» CHALLENGE: Please format the lines from the one containing "Click the message" through the end of the records, inclusive, as a JSON list of strings with one string per line. Skip blank lines and leave out the pictures.

» MATERIAL SUPPLIED:
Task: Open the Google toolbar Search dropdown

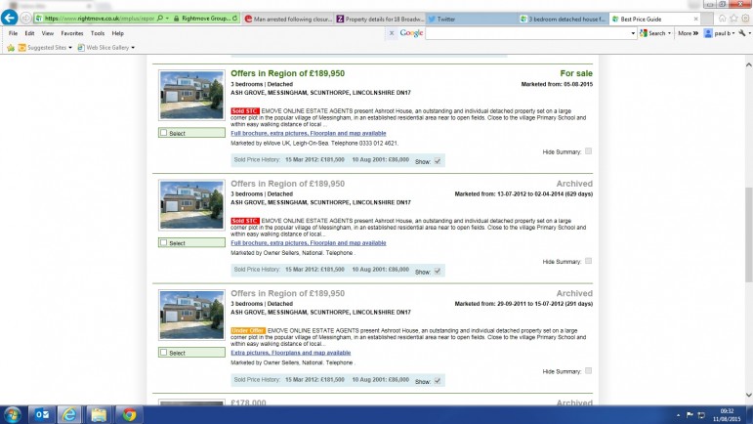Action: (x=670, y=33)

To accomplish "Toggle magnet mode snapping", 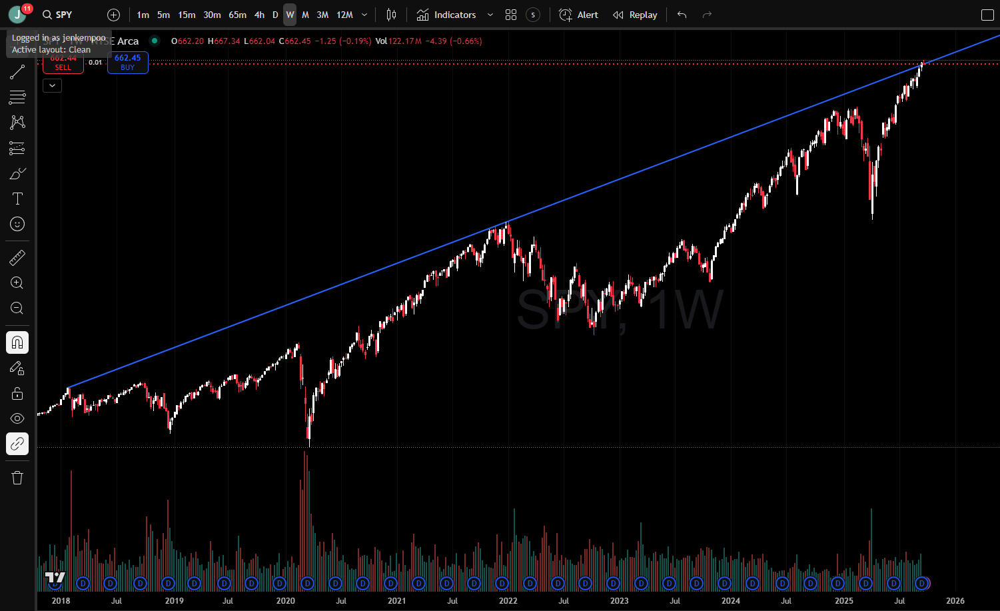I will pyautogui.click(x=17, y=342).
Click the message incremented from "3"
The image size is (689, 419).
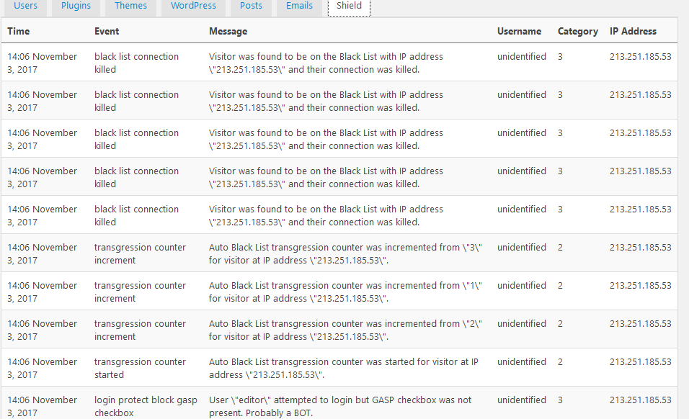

» RESPONSE TO THIS EXERCISE:
[
  "Click the message incremented from \"3\"",
  "The image size is (689, 419)."
]